Hunter is our oldest, so when his little sister came around it was shocking to me that I didn’t have to fight for her in the same way I do for Hunter, who has Down syndrome. Even as a small baby, his first daycare told us that he would be kept in the “baby room” rather than moving up alongside his peers of the same age, when he turned one. Because of these experiences, inclusion has been on the forefront of our minds, and at times have been quite consuming, since the day he was born. We’ve been very fortunate over the last few years to have support from people in our community and organizations such as Northwest Down Syndrome Association to help us prepare for kindergarten and what is to come in the public-school system.
What is interesting about this year, however, is that all the work we’ve put in to ensure Hunter is fully included and receiving appropriate supports has been delayed by COVID-19. We’ve had to change the trajectory of the last five years and get creative on the fly with what will and will not work for him. In May, we had his first IEP meeting, where it was determined he would be in the general education kindergarten class, with push-in services throughout the day, and several accommodations. All of this to ensure he is supported and can thrive in this environment. This is something I had spent a lot of time advocating for by attending the All Born (In) conference, being part of the NWDSA Kindergarten Cohort, and networking with other parents and educators who would provide invaluable advice and experiences to learn from. But at the end of summer, when they announced we’d be starting the year distance learning, we grew increasingly skeptical as to how the plan we had worked so hard to achieve for Hunter (not to mention, how hard Hunter had worked to be successful in the classroom) would pan out and what changes would need to be made.

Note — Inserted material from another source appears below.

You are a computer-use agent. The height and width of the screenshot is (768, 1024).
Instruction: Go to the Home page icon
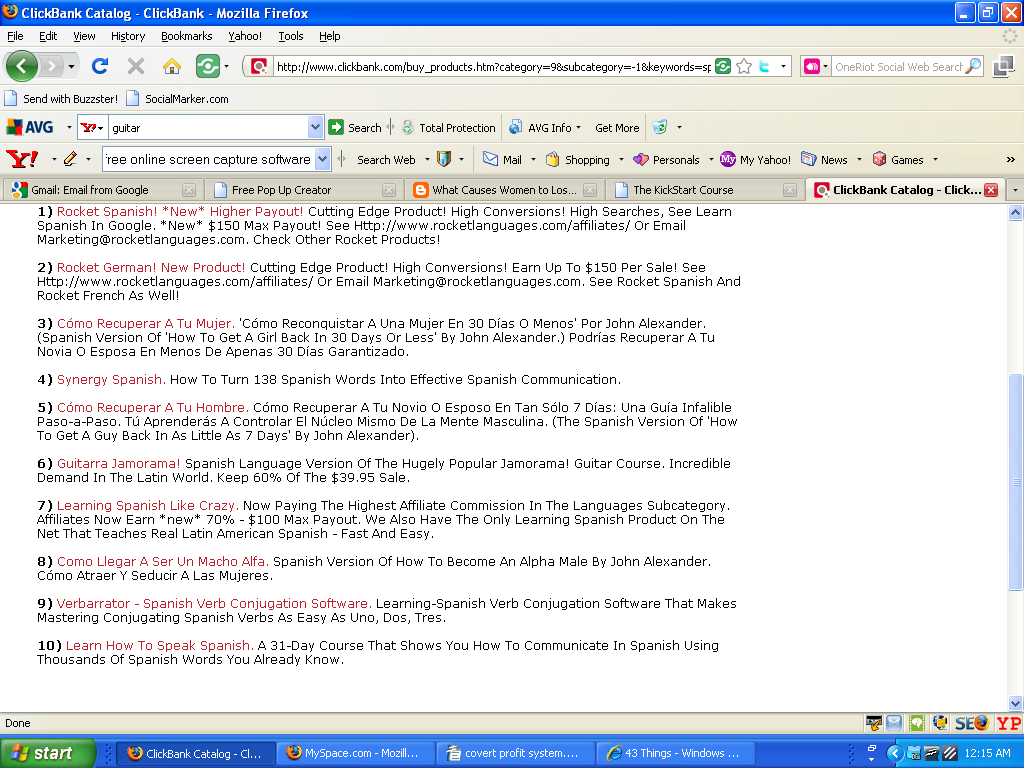pyautogui.click(x=172, y=66)
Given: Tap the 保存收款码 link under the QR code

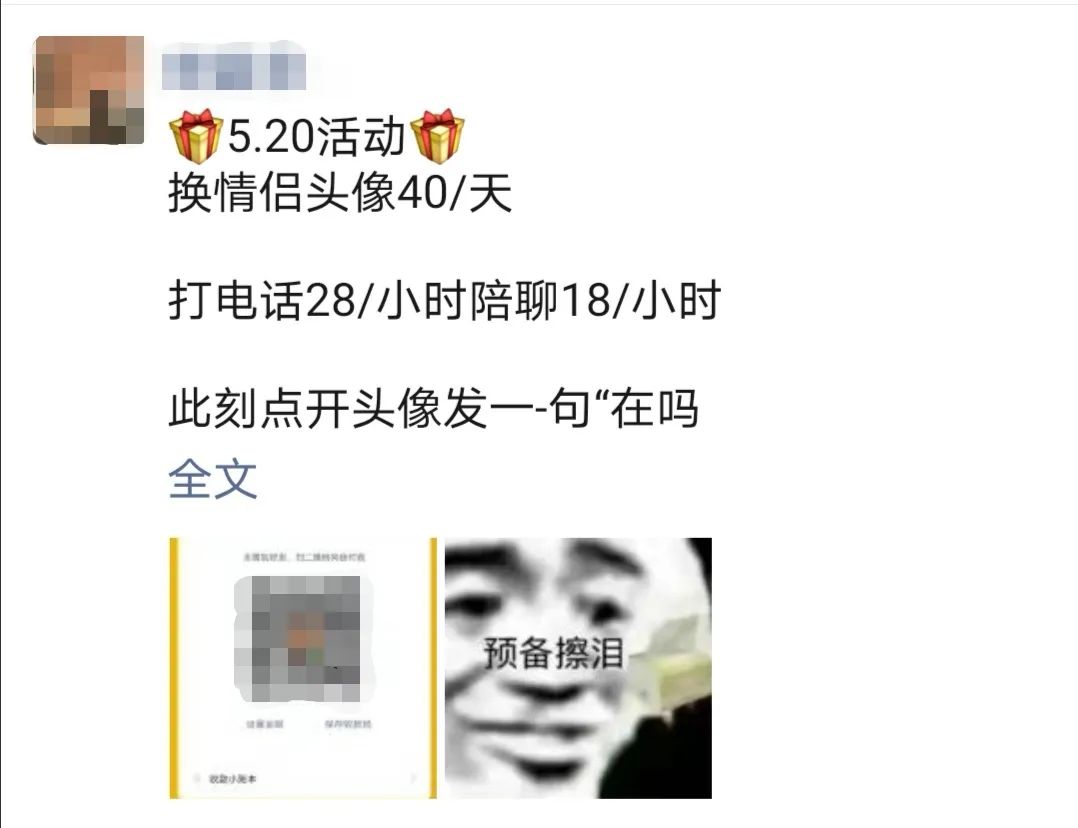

After about three weeks of distance learning, Hunter’s team came back together to adjust his IEP. As suspected, our push-ins became pull-outs, and most of his accommodations were “paused” because they could not be executed in the distance learning environment. Even though they had assured me we would come back to the table and make all necessary changes back to the original plan once he returns to the classroom, it still felt a bit like a set-back. Here we are, fully included in the general education classroom, and I’m still seeing Hunter learn in what feels like the most restrictive environment. Then, to have some of these hard-fought supports and placements changed was discouraging, to say the least.
What wasn’t discouraging, however, was to sit in this virtual room with educators and professionals, some of which have never even met Hunter in person, and to hear each of them speak highly of him and have as high of expectations as we do for him. I realized, after five years of preparing for this “fight” for inclusion, that the people on his team all have a common goal: to do what is right by Hunter. I had been busy worrying about whether his speech-therapy would be “push-in” or “pull-out” model, I had to regroup and remind myself that the goal is for Hunter to receive speech in the best and most effective way for him. And if that means changing this to pull-out, so be it. During this amendment meeting, I was able to listen to his teacher, who has met Hunter in person once, speak to the group about what she has noticed works well for her to engage with Hunter, as well as reminding the group that Hunter’s favorite animal is the Elephant and that he loves the color blue. I heard the principal speak to how hard her team is working to do what is right by all of the students in their classes, but also about how she sees parents working harder than ever before to help their kids through this time of struggle and uncertainty.
The NWDSA Kindergarten Cohort really drilled in that we, as parents, are an equal member of the IEP team. Leading up to this experience, I hadn’t truly understood what that meant. I always thought that I would be an equal member, but have a different desired outcome than everyone else. I also assumed that I would be the most important member of the team, because I was the only one who would be an expert on my own child. Boy, was I wrong. Working along-side his educators, being able to ask questions and truly listen to the answers given, and provide my own feedback when necessary – this is what makes us a team, all equal members. I am no more important than any other person sitting around the “table”, because all come with our own strengths and knowledge. And, in fact, Hunter is the most important member of his own IEP team – and I’m blessed to see that every single person on the team recognizes that.
I am excited to get our kids back to the classroom, when it is safe to do so, but until then I will embrace CDL as being the next best thing during an impossible time for everyone involved. I’ll continue to give grace to the teachers, staff, and administrators working tirelessly to ensure no child is left behind. And I’ll continue shouting Hunter’s worth, far and wide, and will soak in every moment I am lucky enough to have watching him learn at home – something I would never have the opportunity to do otherwise as a full-time working parent.